While no one expects that American troops will occupy Canada, the mighty economic power of the United States could be used to cripple the Canadian economy. Canada’s trade deficit is sustained by the steady inflow of American capital. If anything blocks or sharply reduces this flow of investment, Canada would be immediately thrown into an immediate financial crisis that devalues the Canadian dollar — as happened in 1962. Several Canadian industries depend directly on American goodwill, including oil and lumber. The auto industry is wholly owned by American parent companies and is heavily dependent on a free trade agreement enacted in 1965.
The dispute over the American-owned Mercantile Bank has exposed a split in the Pearson cabinet and the Liberal Party. Walter Gordon, former Minister of Finance and outspoken economic nationalist, leads the more defiant school of thought. His chief rival, Mitchell Sharp, Minister of Finance, is the voice of caution. The Prime Minister tries to walk a fine line in the middle of a dispute between these two cabinet men, wanting to stay on good terms with the United States, but hesitant to alienate his populist base.
Sharp is cautious about offending the United States. His fear is that if Canada is perceived as being hostile to foreign investors, they may be wary of spending or lending money in Canada. His belief is that it is imperative that the Canadian government remains on amicable terms with the American financial community.

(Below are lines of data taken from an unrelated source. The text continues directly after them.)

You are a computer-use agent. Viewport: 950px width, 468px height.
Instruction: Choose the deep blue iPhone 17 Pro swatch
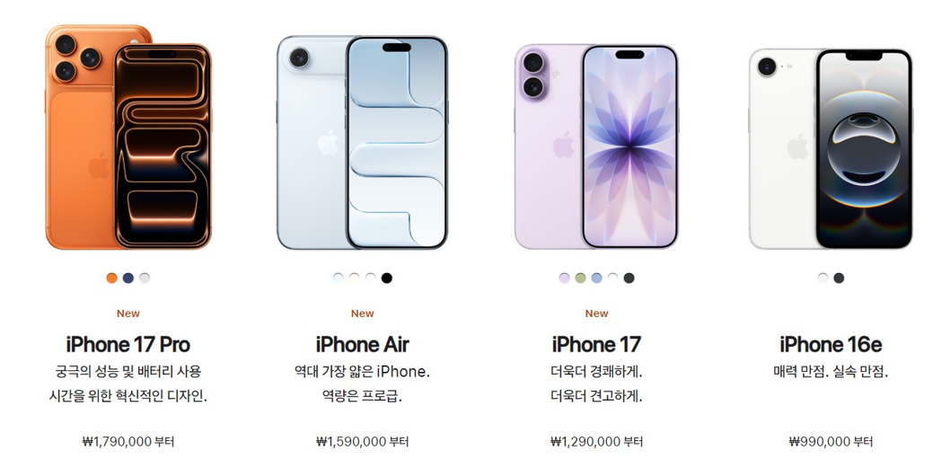[128, 278]
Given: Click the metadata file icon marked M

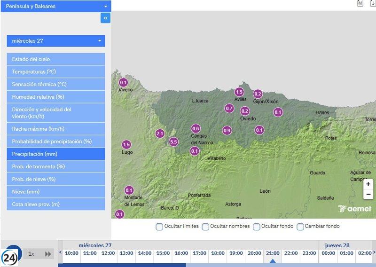Looking at the screenshot, I should pos(360,3).

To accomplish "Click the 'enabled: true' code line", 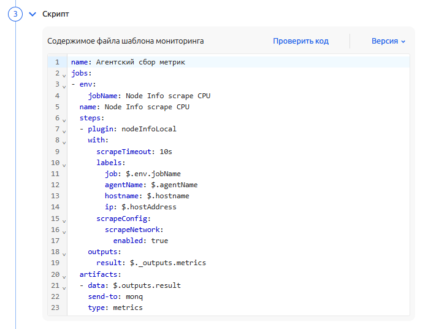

Gordon, on the other hand, downplays the threat that the economic giant to the south poses. His special task is to make a survey of American ownership in Canada (consistent with his belief that American ownership jeopardizes the independence if not the very existence of Canada). “I thought we behaved like scared children when we talked about reprisals in the Mercantile Bank affair. The Americans aren’t going to do any of these things, and we shouldn’t scare ourselves by thinking they will. Canadians underestimate the strength of our own position. The Americans have as much to gain as we have, if not more, from continued friendship with us. Sure, they could ruin us if they wanted to — but the country they’d be ruining is one where they've already got about $25 billion invested. Their direct personal interest in Canadian prosperity is very high.”
The fundamental difference between Sharp and Gordon is unlikely to be resolved by any mere form of words, as they have almost opposite views on what is good for Canada. The next few weeks will show whether these contradictory views can be reconciled. If they cannot, the Liberal government's days of greatest strain still lie ahead. [2]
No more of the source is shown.